ALTER TABLE "DB2ADMIN"."FRAME"
ADD CONSTRAINT "PK_FRAME3" PRIMARY KEY
("ID");
MySQL:-

CREATE TABLE FRAME (
ID INTEGER NOT NULL ,
TID INTEGER NOT NULL ,
SNUM INTEGER NOT NULL DEFAULT 1 ,
TIME REAL NOT NULL DEFAULT 0,
TYPE CHAR(4) NOT NULL ,
VOLUME DOUBLE NOT NULL ,
PRESSURE DOUBLE NOT NULL ,
TEMP DOUBLE NOT NULL ,
TEMP_S DOUBLE NOT NULL ,
TEMP_1 DOUBLE ,
TEMP_2 DOUBLE ,
TEMP_3 DOUBLE ,
TEMP_4 DOUBLE ,
TEMP_5 DOUBLE ,
ENERGY DOUBLE NOT NULL ,
ENERGY_S DOUBLE NOT NULL ,
ENERGY_1 DOUBLE ,
ENERGY_2 DOUBLE ,
ENERGY_3 DOUBLE ,
ENERGY_4 DOUBLE ,
ENERGY_5 DOUBLE ,
POTENTIAL DOUBLE NOT NULL ,
POTENTIAL_S DOUBLE NOT NULL ,
POTENTIAL_1 DOUBLE ,
POTENTIAL_2 DOUBLE ,
POTENTIAL_3 DOUBLE ,
POTENTIAL_4 DOUBLE ,
POTENTIAL_5 DOUBLE ,
RMSD DOUBLE DEFAULT 0 ,
RADIUS_OF_GYRATION DOUBLE DEFAULT 0,
PRIMARY KEY ID (ID),
INDEX (TID)
);
CREATE TABLE COORDINATE (
FID INTEGER NOT NULL ,
AID INTEGER NOT NULL ,
X REAL NOT NULL ,
Y REAL NOT NULL ,
Z REAL NOT NULL ,
PRIMARY KEY (FID,AID),
INDEX (FID),
INDEX (AID)
);

Nov 12 '05 #35

Ken

Bing Wu <bi**@biop.ox.ac.uk> wrote in message news:<bp**********@news.ox.ac.uk>...

MySQL has been very popular and active in the e-commerce world. I

have a few projects implemented using MySQL in the past 4 years and no
major complains. It's fast and cheap to run with native multi-thread
support so it's ideal for SMP/MPP servers. It also has impressive
concurrency support so multi-thousand access isn't a problem. However,
one of the disadvantages is support. Since it's GPL-based, so not as
well-supported (funded) as pure-commerical databases i.e. DB2 or
Oracle. But it's growning very fast, esp. in SMB sectors. And it's
free, so large ISPs are using MySQL to handle large transactions .

Unfortunately the vendor, mysql-ab, has also repeatedly stated that
capablities like views, sub-selects, unions, stored procedures, and
referential integrity were only needed by 1% of the applications and a
waste of time for everyone else, that RI should be implemented by the
applications, that the only thing that counts is speed, etc. No
thanks - I remember what that was like back in the early 80s before
robust relational database management systems became widely available.
And as far as large ISPs using it to handle transactions is
concerned - I have only seen large ISPs offering it because of name
recognition. Mysql doesn't really offer transactions - it relies upon
a completely separate product to provide that (innodb).

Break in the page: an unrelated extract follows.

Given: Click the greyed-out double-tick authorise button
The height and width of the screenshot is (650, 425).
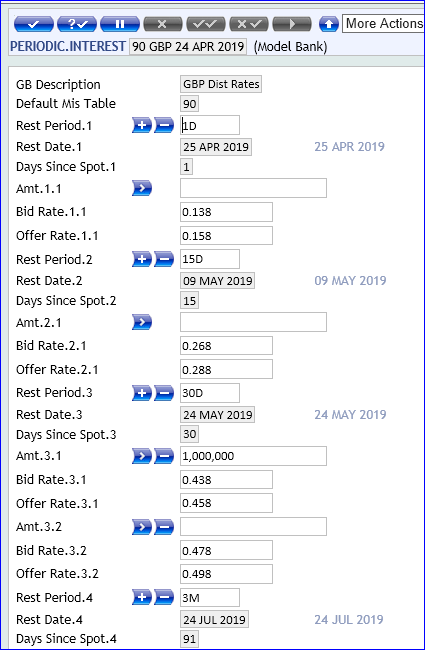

So, for that reason my recommendation to my colleagues is to use
postgresql when they want something free. Postgresql has sufficient
capabilities that if they want to port the code to a genuine
relational database that the migration is fairly painless: they don't
end up pushing a ton of complexity into the application, but can allow
the database to handle it instead.

This view was recently confirmed when I migrated a large sql server
solution to postgresql. Although I hit a few snags, in general there
was a 1:1 mapping between data model components in sql server and
postgresql. Would not at all have been the case with mysql.

ken

Nov 12 '05 #36

Database Guy

"Mark A" <ma@switchboard.net> wrote in message news:<3m***************@news.uswest.net>...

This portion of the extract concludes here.